Anthropocentrism sees humans separate and superior to nature, living creatures such as
animals, plants and mineral resources as resources that can be justifiably exploited for its own
benefit. This point of view creates discrimination among living creatures, especially with its
acceptance that emphasizes the human species.
Anthropocentrism is a conceptual power and a form of action that corrupts the whole
existence with discrimination by developing relations that are considered superior and
dominant on human subjectivity and history.
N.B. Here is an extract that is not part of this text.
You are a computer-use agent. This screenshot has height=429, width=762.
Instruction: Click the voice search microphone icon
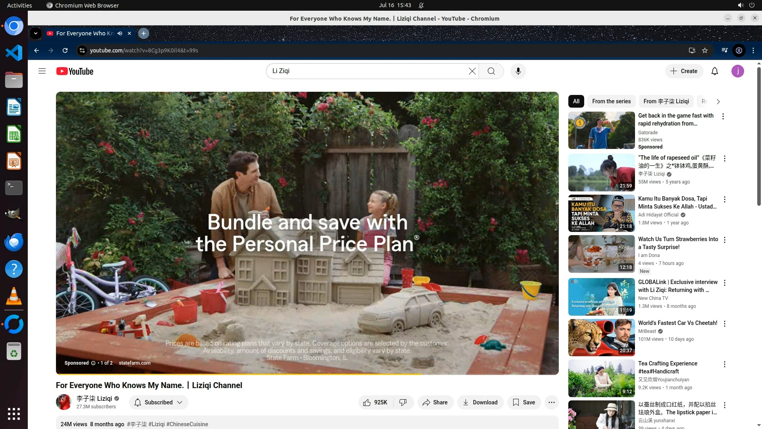click(x=518, y=71)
Anthropocentrism causes the exploitation of other living things and animals and the
denial of their right to life, based on the assumption of superiority of the human species by
considering living creatures to be of different value only because of the species they belong
to. However, the fact that animals live unaware of human laws and culture cannot be a reason
for depriving them of their right to life.
We can get rid of the violation and abuse of animal rights and this anthropocentric
blindness, which also threatens human existence, by accepting that all living things are equal,
with a life-based, life-centered perspective.
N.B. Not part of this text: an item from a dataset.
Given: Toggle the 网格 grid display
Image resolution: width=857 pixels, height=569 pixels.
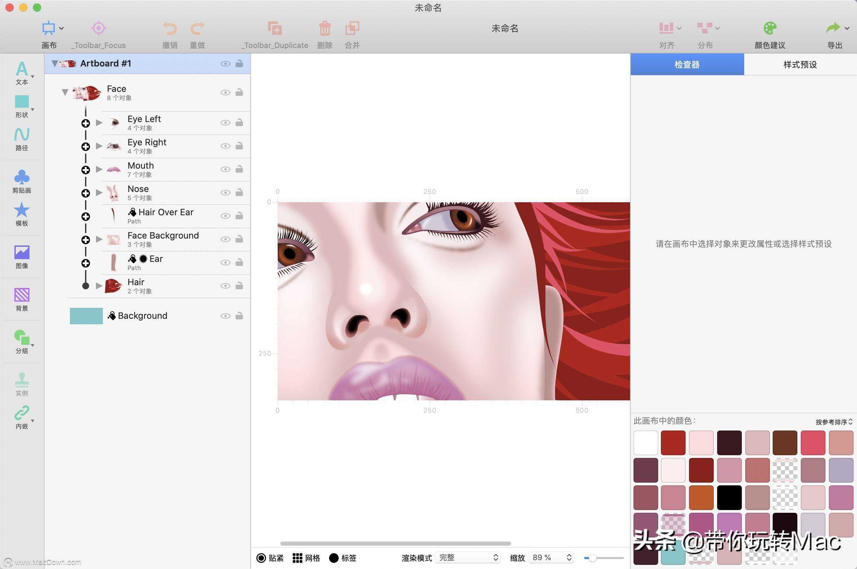Looking at the screenshot, I should point(298,558).
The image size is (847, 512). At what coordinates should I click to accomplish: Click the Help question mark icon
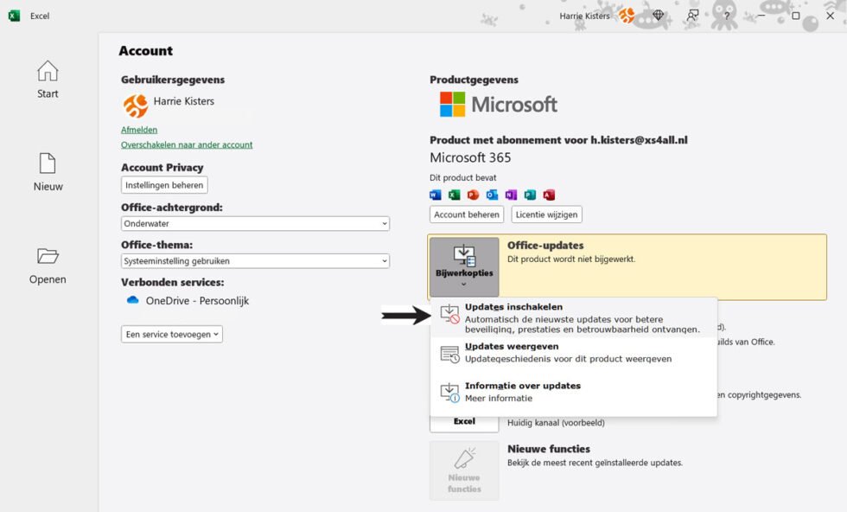point(726,15)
İnsan merkezcilik, insanın dünyanın merkezi ya da en önemli varlığı olduğunu savunan
felsefi bir bakış açısıdır. İnsanmerkezcilik, Brittanica‘da; “İnsanın dünyanın merkezi ya da
en önemli varlığı olduğunu savunan felsefi bakış açısı. İnsanları doğadan ayrı ve üstün, diğer
canlıları (hayvanlar, bitkiler, mineral kaynakları vb) ise kendi yararı için haklı olarak istismar
edilebilecek kaynaklar olarak görür.” şeklinde tanımlanmaktadır.
İnsan merkezcilik, insanları doğadan ayrı ve üstün; hayvanlar, bitkiler, mineral
kaynakları gibi canlıları ise kendi yararı için haklı olarak istismar edilebilecek kaynaklar
olarak görür. Bu bakış açısı özellikle insan türünü öne çıkaran kabulüyle canlılar arasında
ayrımcılık yaratmaktadır.
İnsanmerkezcilik, insan öznelliğine ve tarihe dair hâkim olan, üstün kabul edilen
ilişkiler geliştirmek suretiyle tüm varoluşu ayrımcılıkla çürüten kavramsal bir güç ve eylem
biçimidir.
İnsan merkezcilik, canlılara sadece ait oldukları türden ötürü farklı değer
addedilmesiyle insan türünün üstünlüğü varsayımına dayanarak, diğer canlıların ve
hayvanların sömürülmesine ve yaşam haklarının yok farz edilmesine neden olmaktadır.
Oysaki hayvanların, insan yasalarından ve kültüründen habersiz yaşıyor oluşları, onların
yaşam haklarının ellerinden alınmasına gerekçe olamaz.
İnsan varlığını da tehdit eden, hayvan hakları ihlali ve istismarından ve bu
İnsanmerkezci körlükten çıkışta, tüm canlıların eşit olduğunu kabul ederek yaşamı temel
alan, yaşam merkezci bir bakış açısıyla kurtulabiliriz.